あと1ヵ月かもしれないという旭さんの残された時間内にCDが完成するように、ピアニストや関係者が準備を行い、遂にCDが完成します。CDが発売されると、その反響は大きく、たくさんの感想が寄せられたそうです。その後、旭さんは再びピアノへの情熱を呼び起こし作曲を始めます。
目が見えなくなり、「明るい世界への憧れが捨てきれない。やはりお母さんの顔が見たい」と泣いていた旭さんが、突然左手の旋律を思いつき、楽譜制作ソフトを使って作曲を始め、16歳の誕生日の翌日、遂に「A ray of light (一筋の希望)」という曲が完成します。
その後も、木管三重奏曲などを作曲し、周囲からは奇跡が起きるかもしれないとも思われていましたが、年を越すと発作やけいれん、運動性失語など病状は悪化していき、遂に16歳で生涯を終えることになります。
旭さんの死後、住んでいた鎌倉市からは、彼の楽曲と前向きな姿勢が多くの市民に勇気と感動を与えたとして感謝状が贈られ、厚生労働省の自殺対策推進室は、ゲートキーパーソングとして彼の曲を採用しました。
本を読んだ後に、旭さんの「A ray of light (一筋の希望)」を聴きました。重々しく苦しくなるような悲しみの音楽が鳴り響き、もうだめかと思えるような世界から、微かに一筋の細い光が見えてくるという音楽で、親しみやすく聴きやすい音楽なのに、メッセージ性が大変強く、「凄い」という言葉しか見つからず、思わず泣けてくるような感動を覚えました。
モーツァルトなどクラシックの作曲家は、両親のどちらかが音楽に精通している事がほとんどで、早くから音楽の英才教育を受けてきた人ばかりです。

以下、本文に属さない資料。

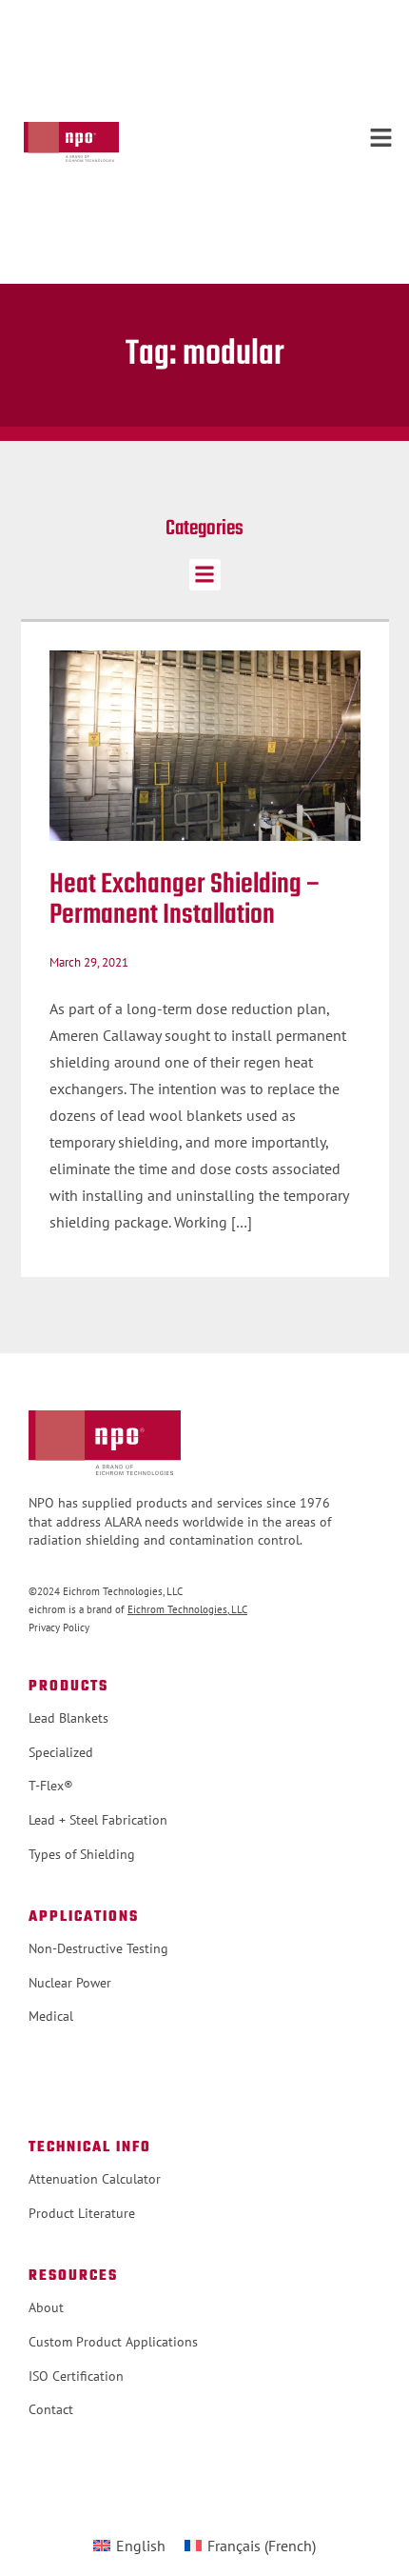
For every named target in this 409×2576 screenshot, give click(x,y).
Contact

しかし、旭さんはそのような家庭環境ではなく、自らの様々な体験を、まるで小さい子が自由に絵を描くように音楽を作り、生涯作曲を習う事はありませんでした。彼のような人こそ、「真の天才」なのかもしれません。
他の作品も大変興味があるので、これから聴いてみようと思いますし、ピアノの生徒さん方にも彼のことや作品について話してみたいと思います。